Sardis Lake
The State of Oklahoma, the Choctaw and Chickasaw Nations and the City of Oklahoma City are in federal court, fighting over the rights to water in Sardis Lake. But while this fight centers on a small lake in southeastern Oklahoma, the outcome of the case could change how government controls the rights to Oklahoma’s most water-rich region.
Historic Claim
The State of Oklahoma has been allocating water rights for more than 100 years — since statehood. But that could change if the Choctaw and Chickasaw Nations are successful in a federal lawsuit that asserts their authority over water throughout southeast Oklahoma.
The tribes claim the water has belonged to them since before the Civil War.
The tribes base their claim on the 1830 Treaty of Dancing Rabbit Creek, which established the Choctaw Nation. Proponents of the tribes’ position say, along with the land, the Choctaws got the rights to the water in minerals in their territory as well.

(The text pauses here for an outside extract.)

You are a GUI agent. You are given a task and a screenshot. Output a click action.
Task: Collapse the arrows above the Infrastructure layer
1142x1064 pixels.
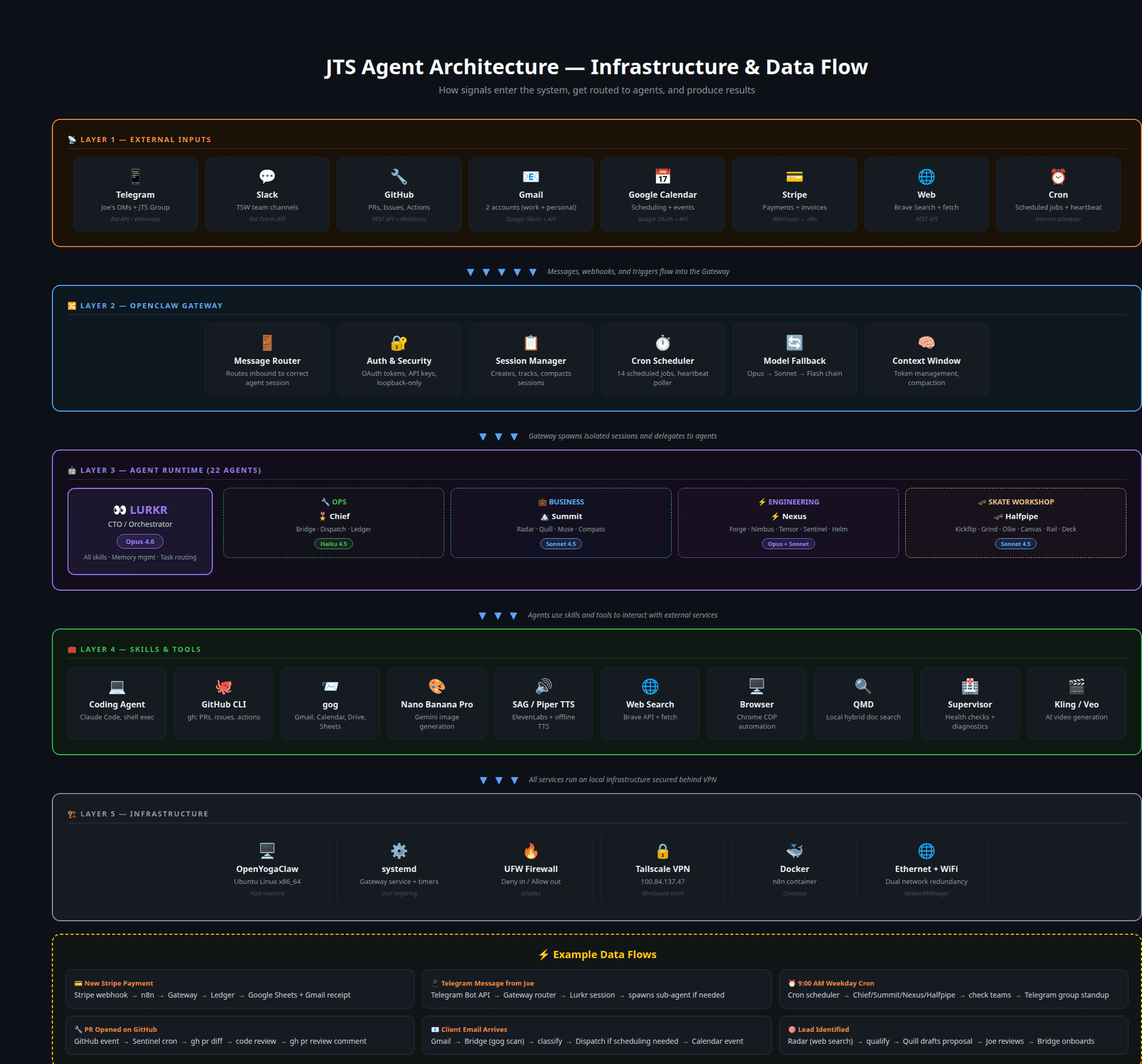coord(498,780)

While the Choctaw and Chickasaw Nations were never explicitly disbanded by law, the state says the tribes’ decision to side with the Confederacy during the Civil War — and later, statehood — had the same effect, and their rights to the water were lost in the process.
The Fight Today
The tribal lawsuit is on hold while the parties involved in the case negotiate outside of court. Oklahoma City is part of the suit as well. It was the city’s decision to move forward with a pipeline that would bring water from Sardis Lake, in southeast Oklahoma, to OKC that caused the Choctaws and Chickasaws to sue.
- June 2010: Oklahoma Water Resources Board approves transfer of Sardis Lake storage rights to Oklahoma City.
- August 2011: Choctaw and Chickasaw Nations sue to stop water from being taken out of historically tribal territory.
- January 2012: Negotiations begins among the parties in the case after a federal judge puts the lawsuit on hold.
There’s no telling how long the talks will last, or who will end up controlling southeast Oklahoma’s water after the case is settled, which could take decades if states like Wyoming and New Mexico — where similar conflicts have arisen — are any indication.
Wyoming has been trying to work out tribal water rights in the Big Horn River Basin for 36 years. It took New Mexico more than four decades to determine Pueblo water rights there.